Exploratory evaluations of disease activity included changes from baseline to each post-baseline asse ssment in the mSLEDAI-2K score and in the mucocutaneous and/or musculoskeletal SLEDAI-2K subscore. Exploratory biomarker endpoints included changes in anti-dsDNA and blood lymphocyte subsets from baseline to EOT and EOS. Additional exploratory endpoints are described in online supplementary file 5.
Statistical analysis
Based on assumptions from phase I study results,20 a sample size of 64 patients (12 in each cenerimod dose group and 16 in the placebo group) was deemed adequate to provide an average power of at least 90% to show a significant dose–response relationship on lymphocyte count at a one-sided alpha significance level of 5%. This assumed no lymphocyte count reduction from baseline for placebo, and a maximum 70% reduction for any cenerimod dose. For statistical analysis, all four cenerimod treatment groups were compared with combined data from the placebo groups in parts A and B.
To assess any change in total lymphocyte count, an optimised contrast test according to the Multiple Comparison Procedure and Modelling (MCP-Mod) approach22 for each considered dose–response model was used.
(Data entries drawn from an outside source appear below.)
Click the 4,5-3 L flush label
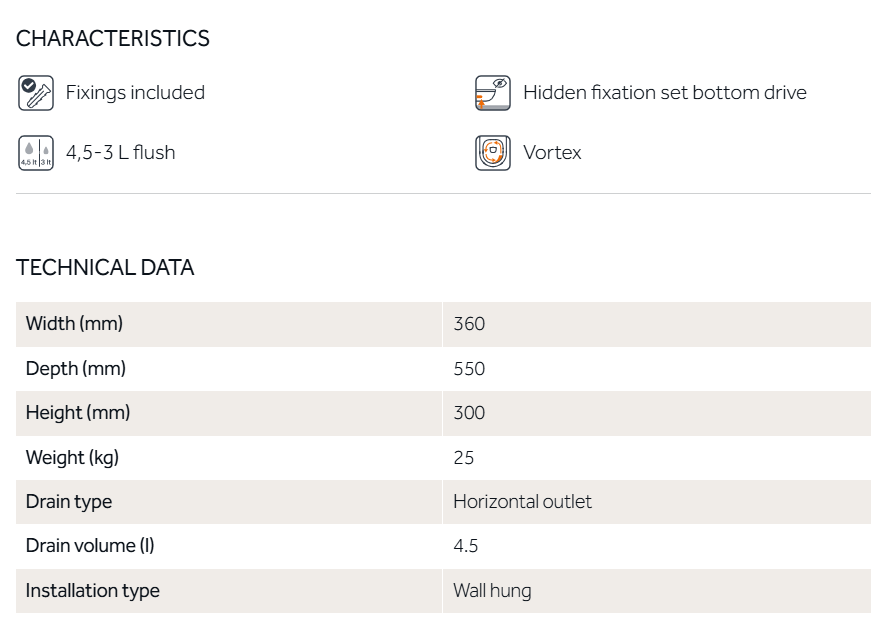The height and width of the screenshot is (643, 885). point(120,153)
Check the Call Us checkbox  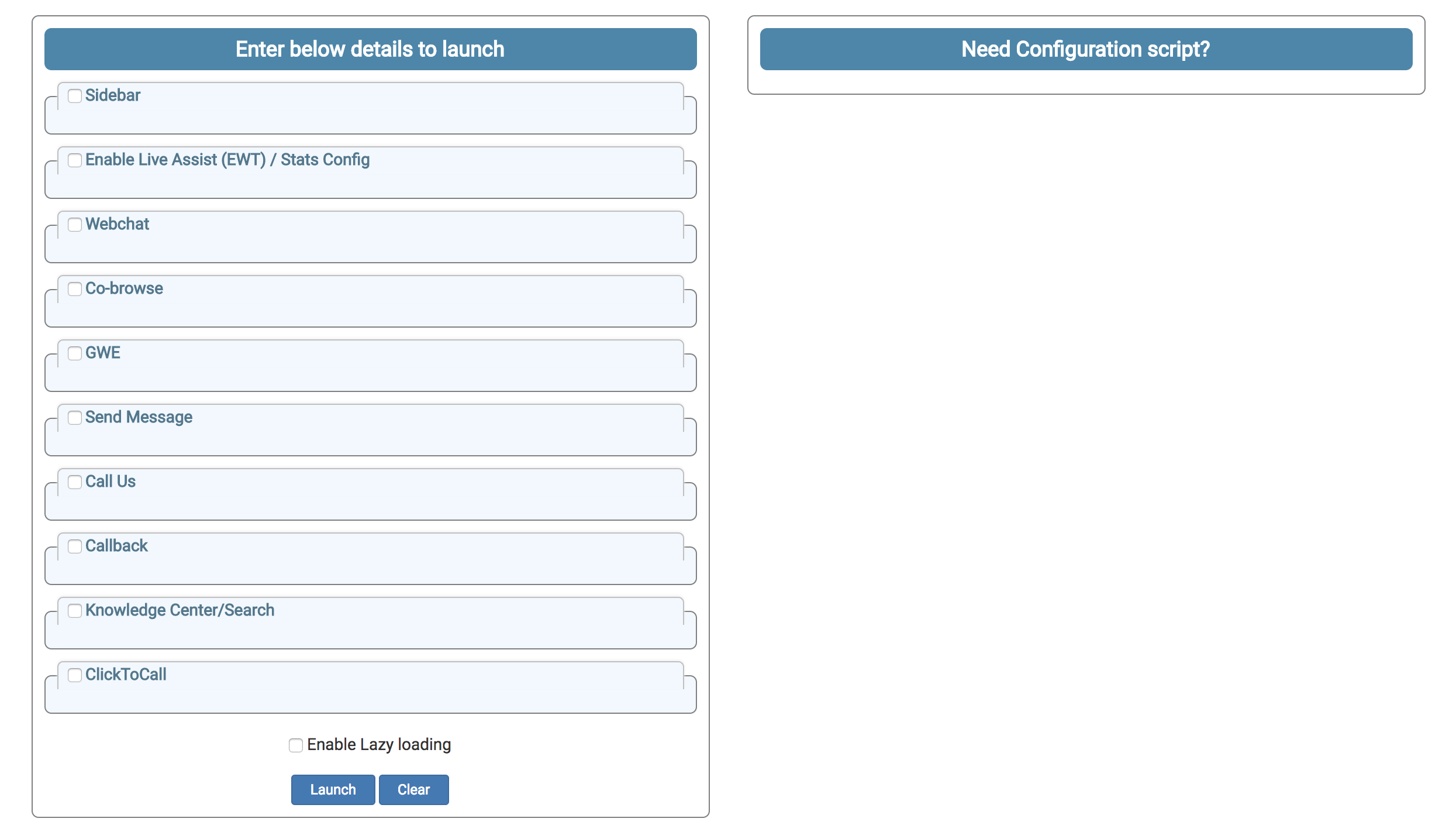(75, 482)

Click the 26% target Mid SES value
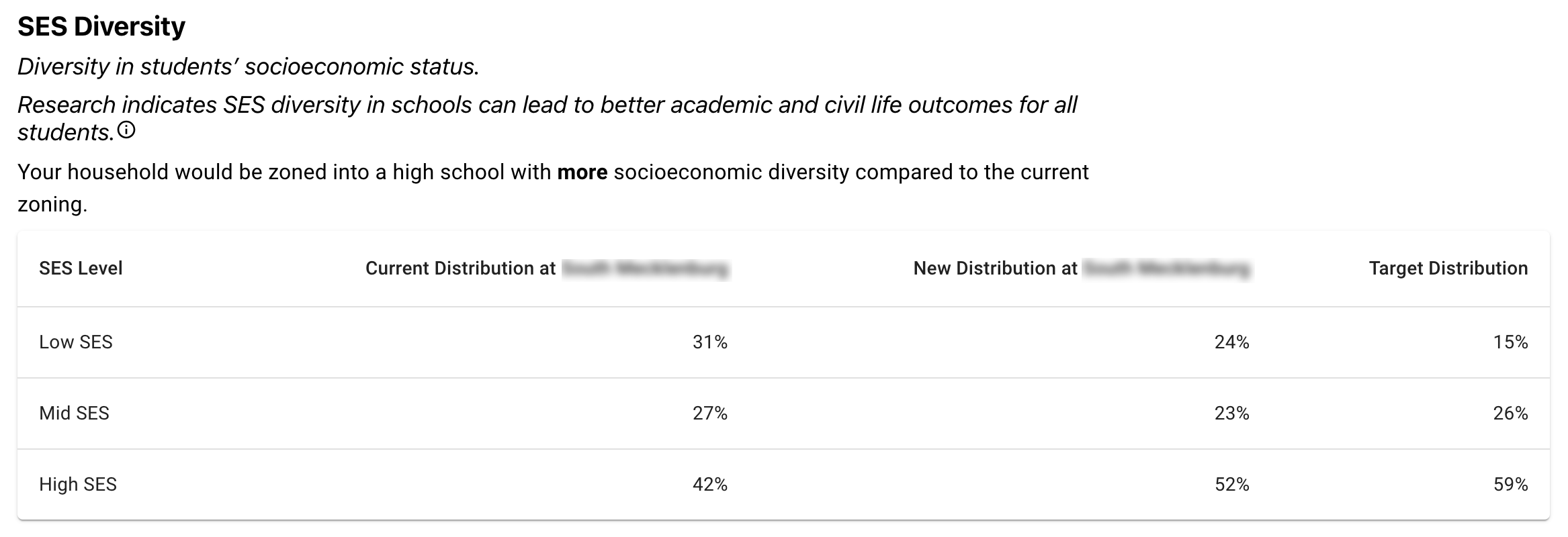coord(1510,413)
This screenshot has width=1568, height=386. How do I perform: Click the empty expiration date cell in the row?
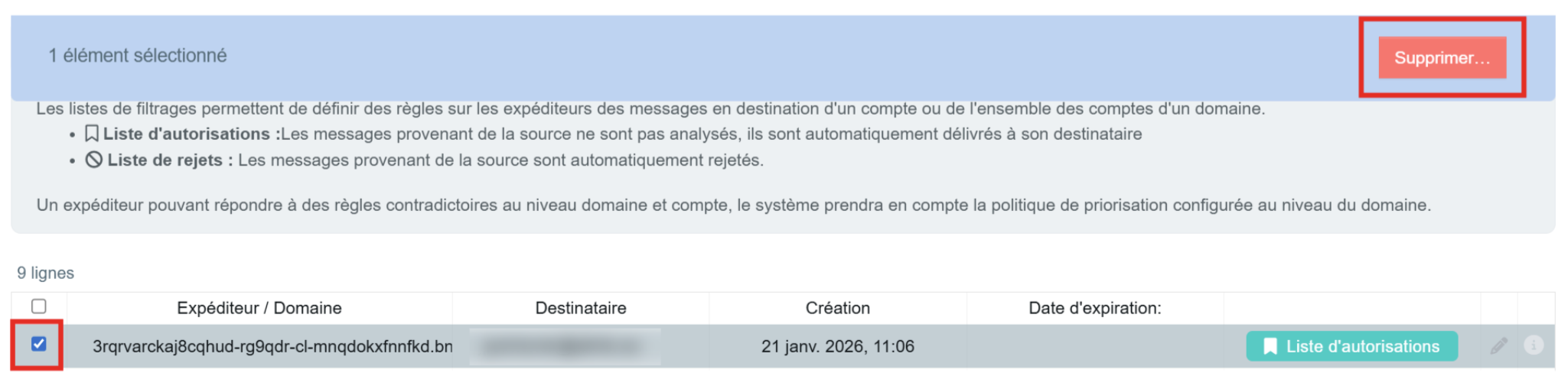click(1094, 346)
Five models were prespecified for consideration in MCP-Mod analyses: maximum effect (Emax) curves with 50% of the effective dose (ED50) at 0.2, 0.4 and 1 mg, quadratic curve with Emax at 3 mg and sigmoid-Emax curve with ED50 at 0.4 mg and ED95 at 2 mg. Multiplicity-adjusted p-values were calculated using the Dunnett’s test. PD effects were analysed based on pairwise comparisons of reduction in total lymphocyte count from baseline for each cenerimod dose level with placebo, using an analysis of covariance (ANCOVA) model, adjusted for baseline total lymphocyte count. Statistical testing was based on a two-sided significance level of 5%.
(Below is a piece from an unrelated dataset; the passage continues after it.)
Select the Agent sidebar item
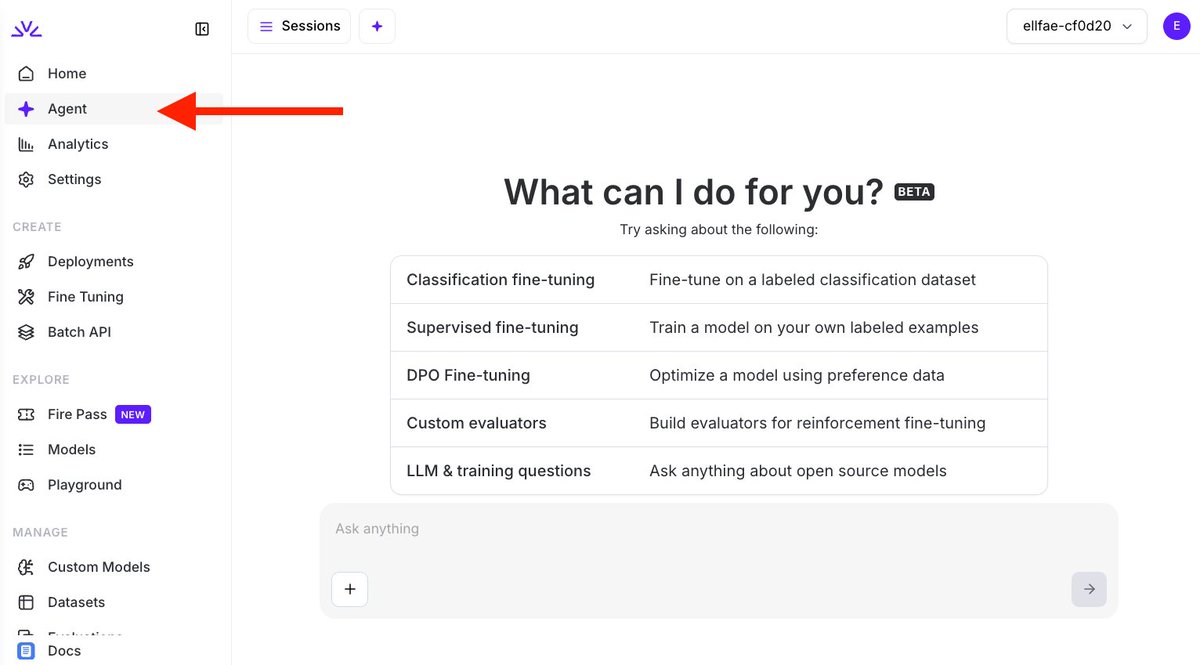 pos(114,109)
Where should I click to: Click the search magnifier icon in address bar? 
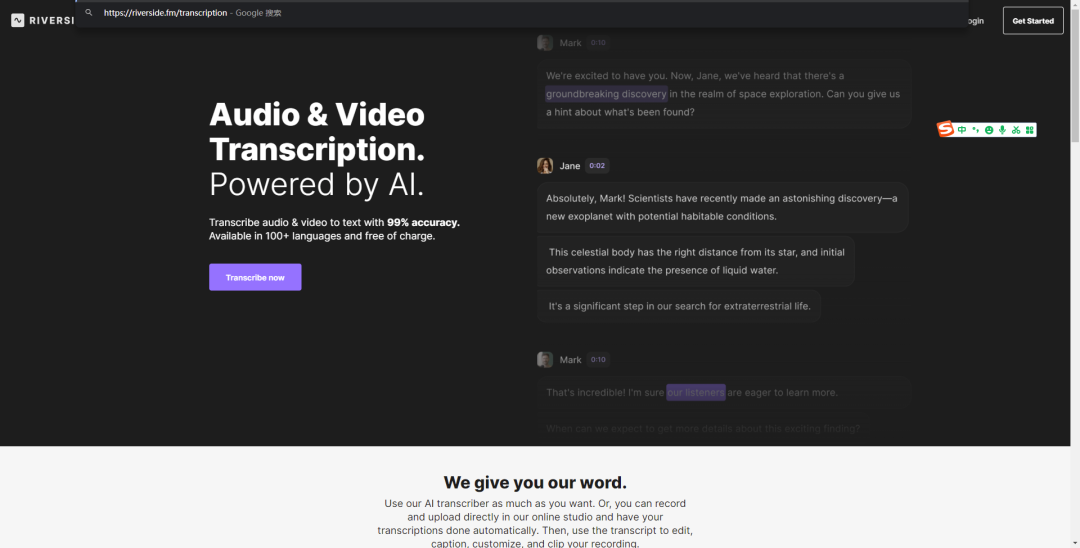[x=89, y=13]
Exploratory analyses of the change from baseline in mSLEDAI-2K score and SLEDAI-2K mucocutaneous and/or musculoskeletal score were performed using an ANCOVA, with treatment group and baseline score as factors. Mean treatment differences for each cenerimod dose compared with placebo and their corresponding two-sided 95% CIs were provided.
In general, analyses were conducted on the full analysis set (FAS) of all 67 randomised patients. Primary PD analyses were initially performed using the PD set, which included all patients who had received study treatment for at least 21 days and had valid baseline and post-baseline total lymphocyte count data. Consequently, the PD set excluded three patients from the FAS: two from the cenerimod 1 mg group and one from the placebo group. Furthermore, Ctrough levels were discovered to be low, or below the lower limit of quantification (BLQ), in four patients randomised to the cenerimod 4 mg group, a finding incompatible with compliance with study treatment. These patients were excluded from the PD set to form a post hoc modified PD (mPD) set. Exploratory analyses on disease activity and biomarkers used the mPD set in addition to the FAS. All 67 randomised patients (ie, the FAS) reported receiving at least one dose of study treatment and were included in the safety set.